*Exercise requirements*. Find the line with "Viewport: 2464px width, 1492px". Repeat it and each line after it, exactly, down to the end of the records below.

·····

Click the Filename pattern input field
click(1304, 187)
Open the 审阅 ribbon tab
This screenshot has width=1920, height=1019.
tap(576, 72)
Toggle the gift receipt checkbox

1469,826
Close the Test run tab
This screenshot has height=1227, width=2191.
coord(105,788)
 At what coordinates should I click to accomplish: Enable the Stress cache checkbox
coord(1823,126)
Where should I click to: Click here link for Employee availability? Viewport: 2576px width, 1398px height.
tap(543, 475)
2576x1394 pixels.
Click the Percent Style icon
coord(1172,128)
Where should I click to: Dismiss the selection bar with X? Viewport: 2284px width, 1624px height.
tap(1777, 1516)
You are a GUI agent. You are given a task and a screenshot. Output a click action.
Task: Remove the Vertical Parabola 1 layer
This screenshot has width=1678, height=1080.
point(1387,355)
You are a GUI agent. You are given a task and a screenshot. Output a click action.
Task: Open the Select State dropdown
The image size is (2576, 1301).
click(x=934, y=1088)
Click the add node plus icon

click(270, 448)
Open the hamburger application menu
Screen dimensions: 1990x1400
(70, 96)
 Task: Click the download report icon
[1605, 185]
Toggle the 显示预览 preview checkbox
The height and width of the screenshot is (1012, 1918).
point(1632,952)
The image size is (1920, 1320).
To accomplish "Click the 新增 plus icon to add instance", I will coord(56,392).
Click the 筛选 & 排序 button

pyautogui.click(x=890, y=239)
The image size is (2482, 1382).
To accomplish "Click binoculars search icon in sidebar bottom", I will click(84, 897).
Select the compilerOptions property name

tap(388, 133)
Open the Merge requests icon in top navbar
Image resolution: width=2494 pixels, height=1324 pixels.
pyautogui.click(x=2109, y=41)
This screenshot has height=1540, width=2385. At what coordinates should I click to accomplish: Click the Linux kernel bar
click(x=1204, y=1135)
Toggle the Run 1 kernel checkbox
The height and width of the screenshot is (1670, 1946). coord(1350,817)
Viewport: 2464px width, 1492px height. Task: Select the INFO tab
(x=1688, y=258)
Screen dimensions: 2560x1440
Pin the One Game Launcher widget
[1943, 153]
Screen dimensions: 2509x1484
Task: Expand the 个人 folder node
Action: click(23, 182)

·····

*Answer box*.
Viewport: 2464px width, 1492px height. Task: Select the INFO tab
(x=1688, y=258)
Screen dimensions: 2560x1440
Pin the One Game Launcher widget
[1943, 153]
Screen dimensions: 2509x1484
Task: Expand the 个人 folder node
Action: click(23, 182)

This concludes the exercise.